(Collected data entries)
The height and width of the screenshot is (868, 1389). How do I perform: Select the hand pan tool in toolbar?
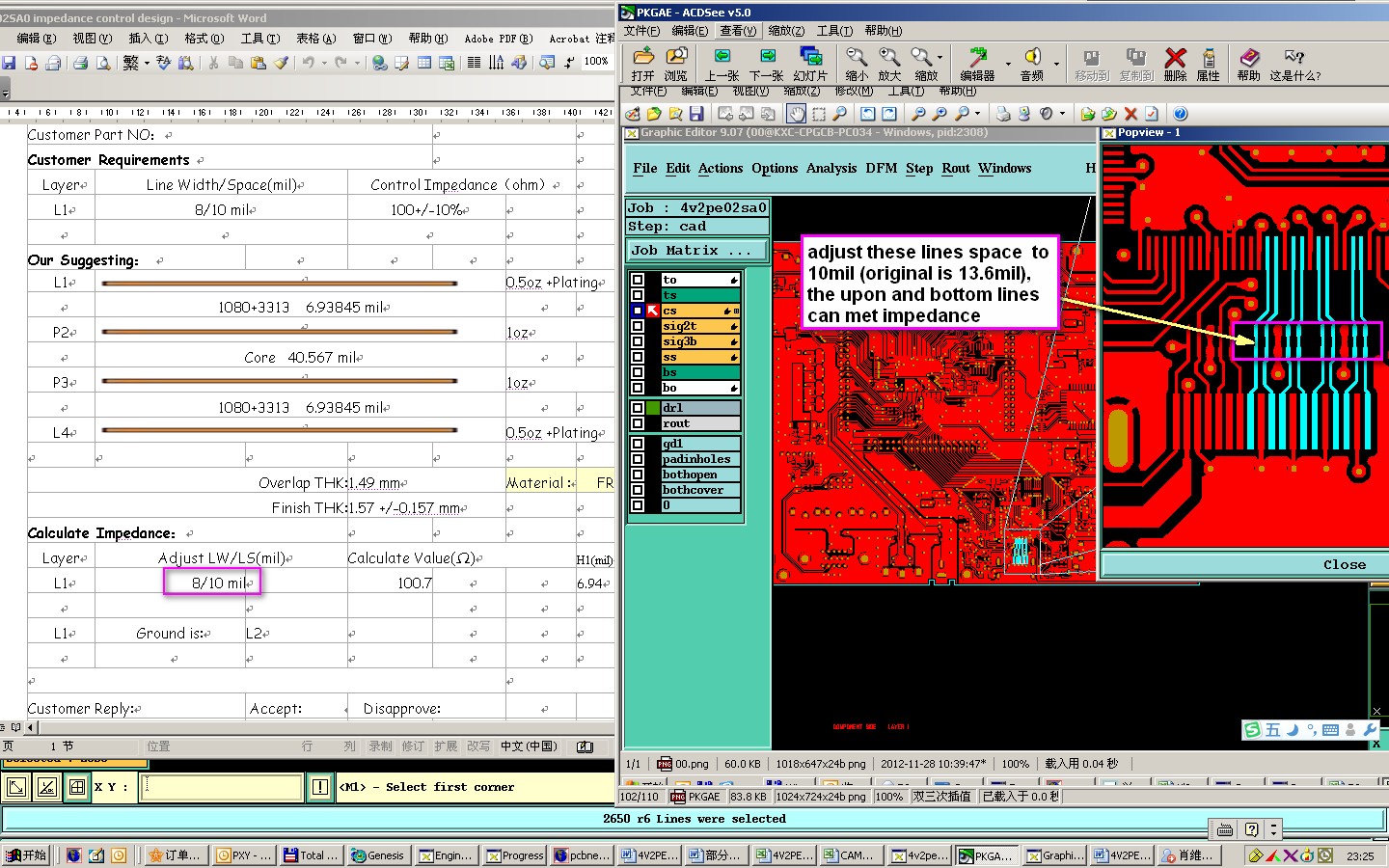click(x=797, y=114)
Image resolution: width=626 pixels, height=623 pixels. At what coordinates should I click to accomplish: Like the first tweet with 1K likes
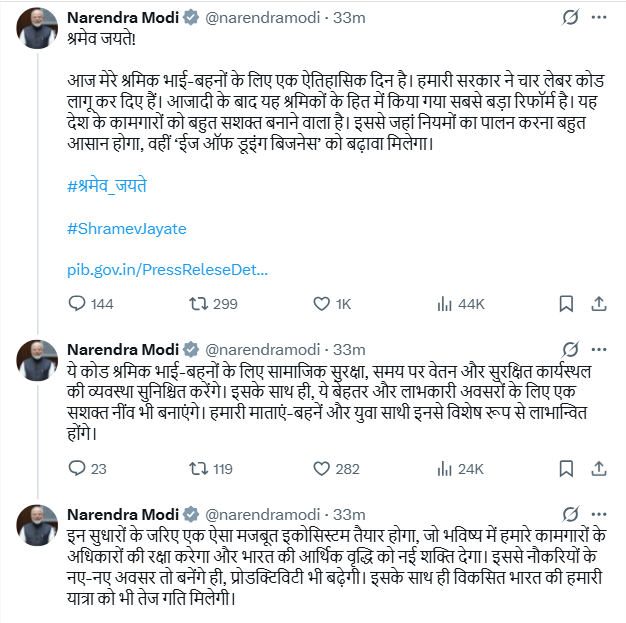tap(322, 304)
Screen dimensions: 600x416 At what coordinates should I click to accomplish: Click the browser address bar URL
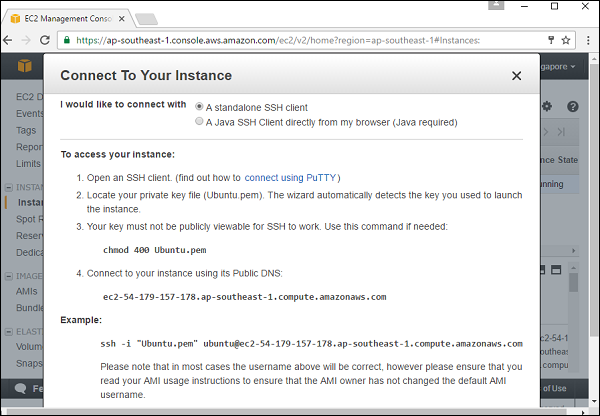(270, 40)
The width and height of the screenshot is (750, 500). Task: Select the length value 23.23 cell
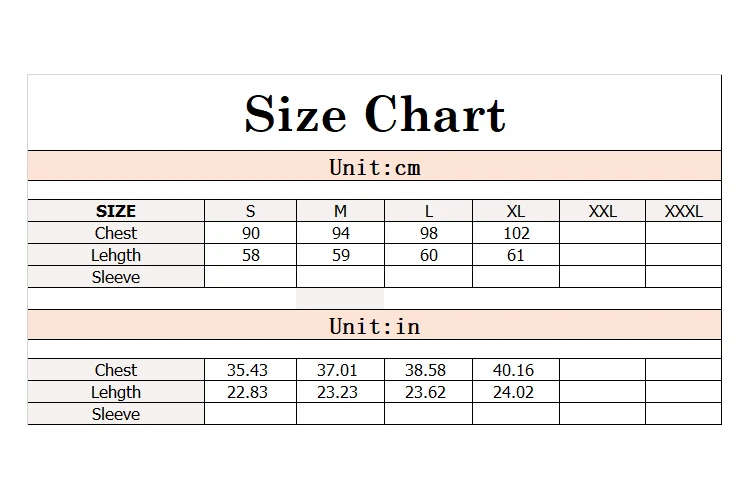[x=341, y=392]
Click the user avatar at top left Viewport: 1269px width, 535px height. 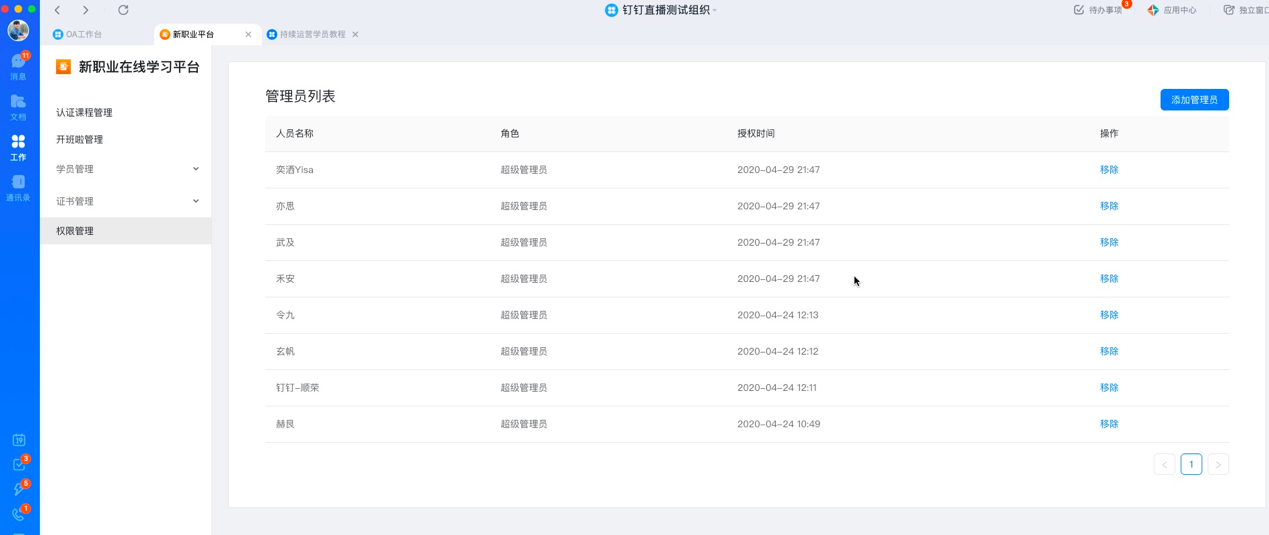[x=18, y=30]
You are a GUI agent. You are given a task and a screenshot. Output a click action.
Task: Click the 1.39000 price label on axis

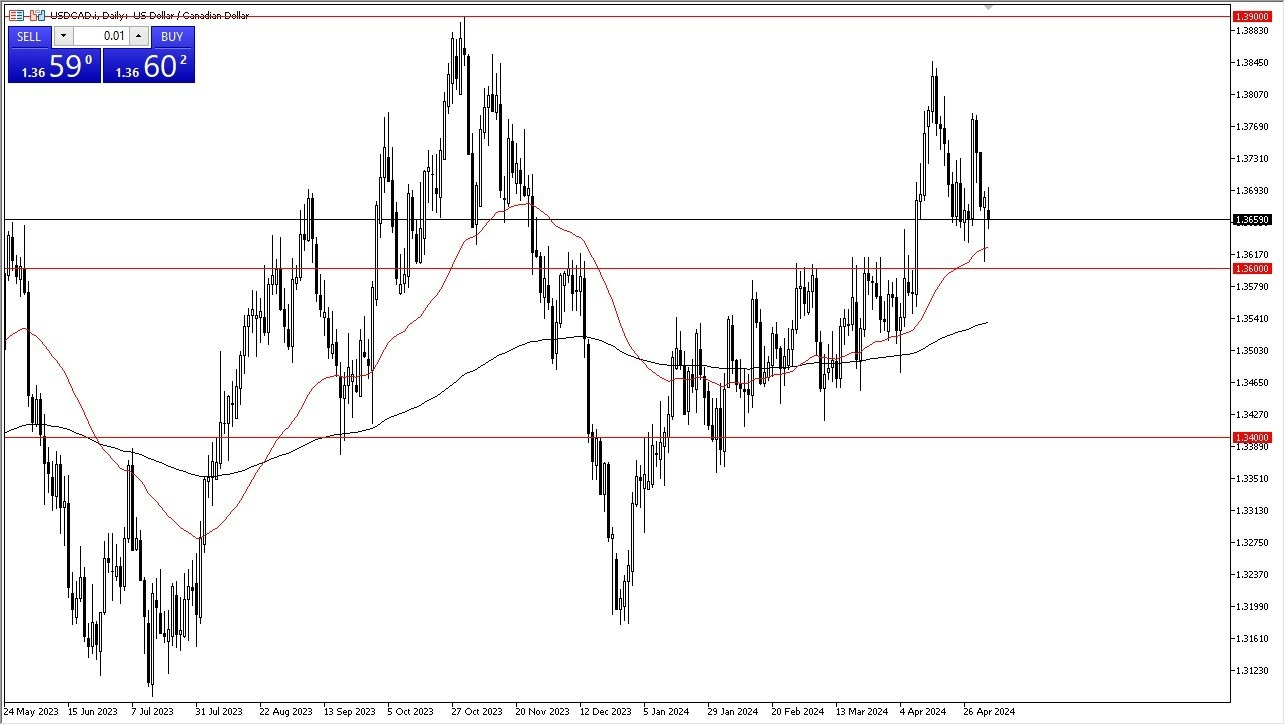click(1252, 15)
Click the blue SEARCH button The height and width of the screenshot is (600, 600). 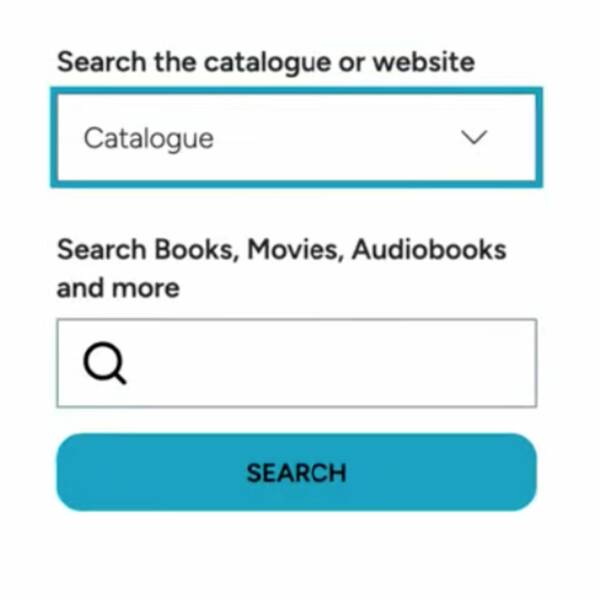[x=297, y=472]
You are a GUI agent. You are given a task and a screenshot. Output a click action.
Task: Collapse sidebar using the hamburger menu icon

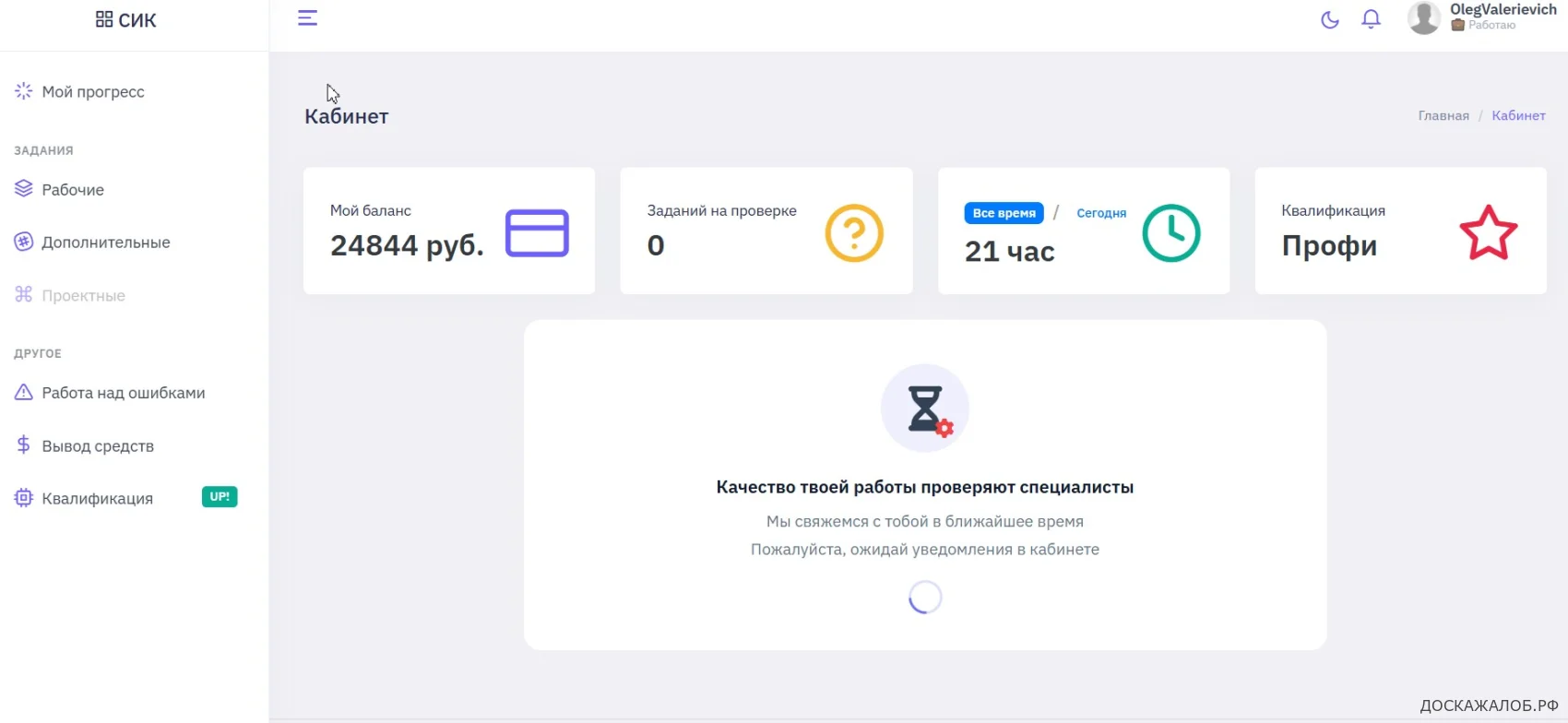(307, 18)
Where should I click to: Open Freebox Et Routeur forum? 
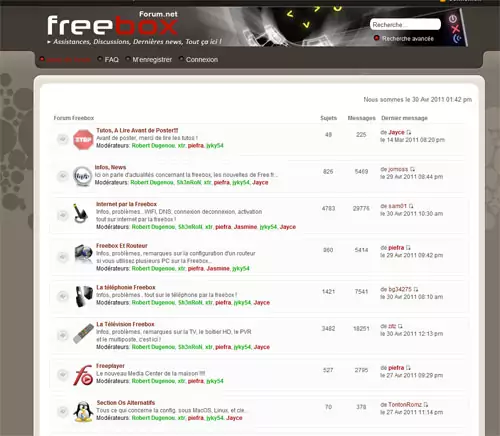tap(122, 246)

_What you need to do_
Nothing but the lines from the line containing "Where should I" through the last line of the records above is to be extracted, exactly and with no pictures.

_Task response_
Where should I click to: Open Freebox Et Routeur forum? 
tap(122, 246)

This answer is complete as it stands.